The White BicycleToday is both World Autism Day, and Children’s Book Day. In honour of these two events, I would like to profile books that star autistic children or youth.

The Wild Orchid Trilogy, by Beverly Branna, is narrated by Taylor, a young woman with Aspergers Syndrome (Autism Level 1 under DSM V).

In the first book, Wild Orchid (Fitzhenry and Whiteside, 2005), Taylor is visiting Prince Albert National Park (in Wakesiu, Saskatchewan) with her mother. There, she learns about wild orchids from Paul, a botanist who is going through a rough time.

In Waiting for No One (2010), Taylor is attending university, and befriends Luke, a young man who understands special needs.

In The White Bicycle (2012), Taylor, her mother, and Luke’s family are visiting France. Taylor reflects on her past, and in doing that, is able to move forward. She also learns something special about friendship. These three books portray Aspergers accurately, and focus on Taylor’s coming of age, as opposed to her differences. The White Bicycle cover is beautifully illustrated by Taylor Crowe, an animator who has autism. His website, http://www.taylorcrowe.com, gives a first hand account as an adult with autism.

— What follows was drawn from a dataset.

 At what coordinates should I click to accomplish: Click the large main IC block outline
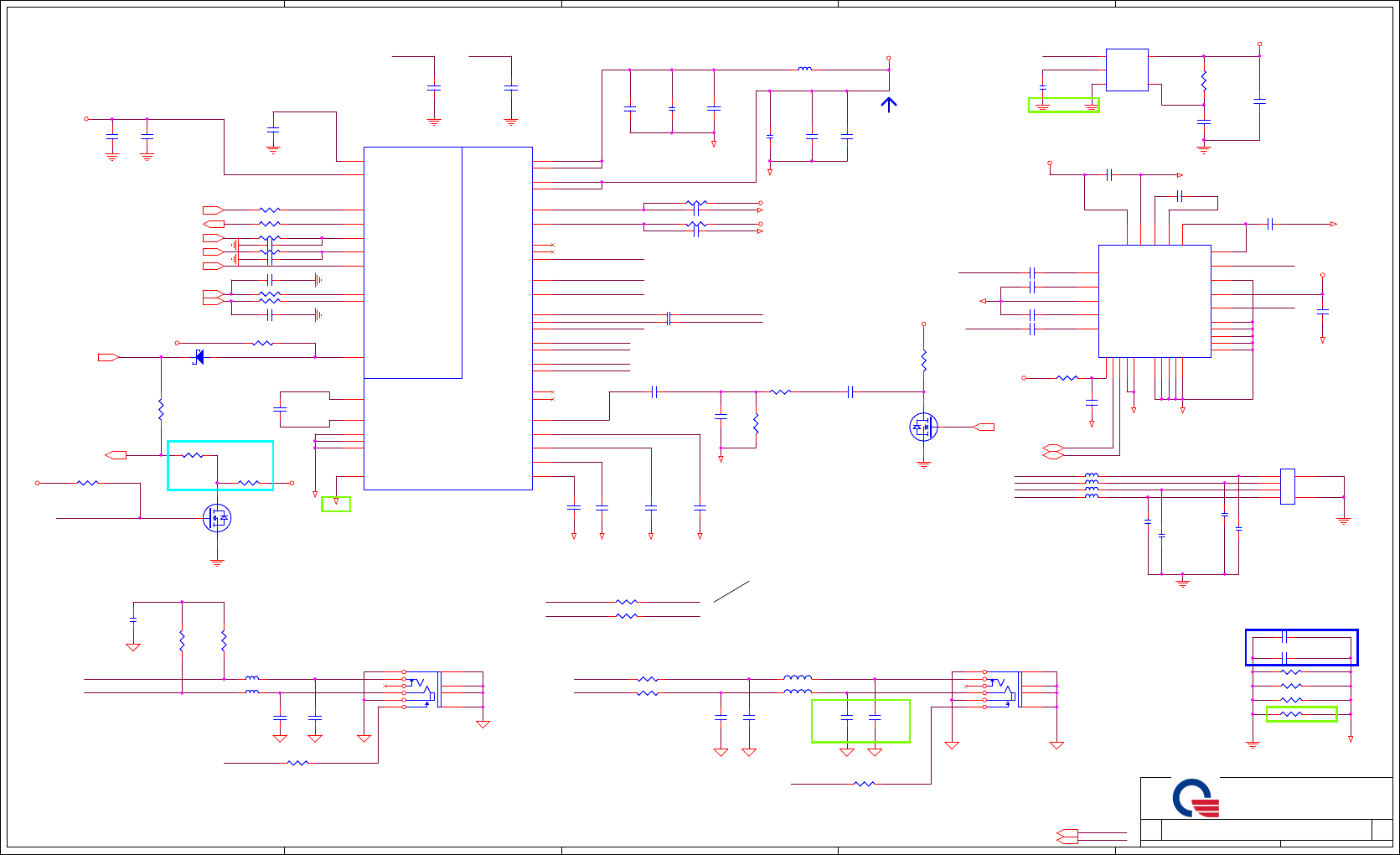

Speaking of book illustrations, there are very few picture books about autism. However, there are a few gems out there. Ian’s Walk (written by Laurie Lears, illustrated by Karen Ritz, published in 1998 by Albert Whitman and Company) is a beautifully illustrated story about Ian, a boy with autism, and his sitter. As they take a walk through their neighbourhood, Ian’s sister tries to see the world through Ian’s unique insight. Ian’s Walk is a simple, beautiful story about siblings, enjoying life, and walking in the shoes of our fellow human beings.

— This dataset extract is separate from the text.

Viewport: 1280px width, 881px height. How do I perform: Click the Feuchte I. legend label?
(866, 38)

One of my favourite autism picture books is All Cats Have Aspergers Syndrome, and its companion book, All Dogs Have ADHD (written by Kathy Hoopman, published by Jessica Kingsley Publishers). Those books contain adorable cat and dog photos, with funny captions. The text uses cat and dog personalities to explain autism and ADHD in a funny, sensitive, and easy to understand way. Kathy Hoopman has also written a great YA mystery story for teenagers called Haze, and the fun Asperger Adventure series for 9-12 year olds (Jessica Kingsley Publishers).